- _ANFRAGE 1_
Prüfe anhand des Textes über das Schnurren, ob die folgenden Aussagen stimmen: (a) Das Schnurren findet seit Februar 1976 ganztägig statt. (b) Die Junggesellen treffen sich am letzten Sonnabend im Februar. (c) Der beste Junggeselle hat schon einmal über 600,- DM gesammelt. Antworte jeweils mit Ja oder Nein und führe die entscheidenden Worte des Textes wörtlich an.
- _ANFRAGE 2_
Wiederhole wortgetreu den Abschnitt aus dem Text über das Schnurren, der mit „Heute treffen sich“ beginnt und bis einschließlich „und dekorativen Verkleidungen.“ reicht.

- _AUSGEWÄHLTER TEXT_

------------

Seit Februar 1976 findet das Schnurren zudem ganztägig statt.
Heute treffen sich die Junggesellen immer noch am ersten Sonnabend im Februar, um in den verschiedensten und ausgefallensten Verkleidungen durch das Dorf zu ziehen. Vorweg der Spielmannzug in ebenso lustigen und dekorativen Verkleidungen.
Bei Frostwetter friert den Trompetern oftmals das Mundstück zu.
Wie jeher werden auch hierbei Eier, Wurst und Geld gesammelt. Hierbei wurden von dem besten Junggesellen schon mal über 600,- DM gesammelt. Auf der anderen Seite haben zwei sammelnde Junggesellen auch schon mal zusammen den Tag mit 2,04 DM beendet.

------------

- _GESAMMELTES MATERIAL_
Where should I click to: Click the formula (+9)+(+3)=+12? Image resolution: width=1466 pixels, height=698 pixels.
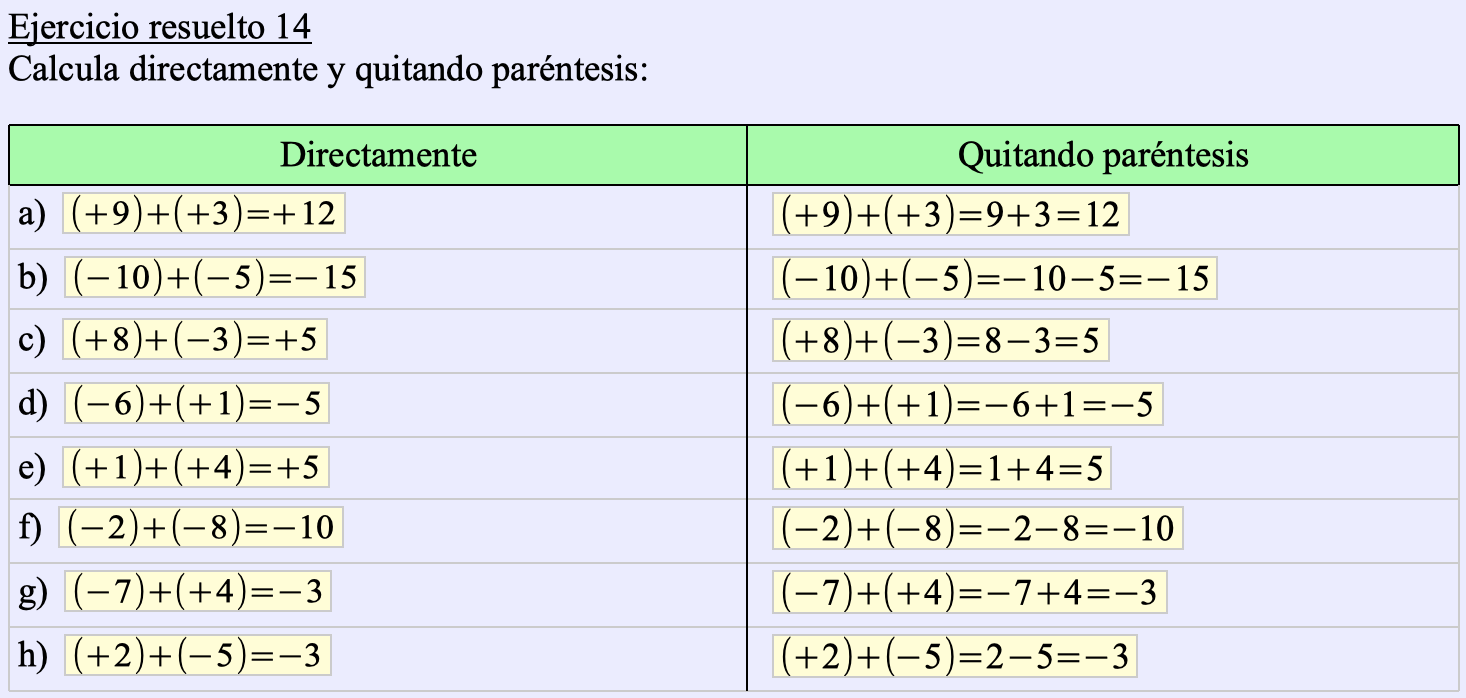click(x=204, y=214)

------------

- _VOLLSTÄNDIGE ANTWORT 1_
(a) Ja: „Seit Februar 1976 findet das Schnurren zudem ganztägig statt.“
(b) Nein: „am ersten Sonnabend im Februar“
(c) Ja: „Hierbei wurden von dem besten Junggesellen schon mal über 600,- DM gesammelt.“

- _VOLLSTÄNDIGE ANTWORT 2_
Heute treffen sich die Junggesellen immer noch am ersten Sonnabend im Februar, um in den verschiedensten und ausgefallensten Verkleidungen durch das Dorf zu ziehen. Vorweg der Spielmannzug in ebenso lustigen und dekorativen Verkleidungen.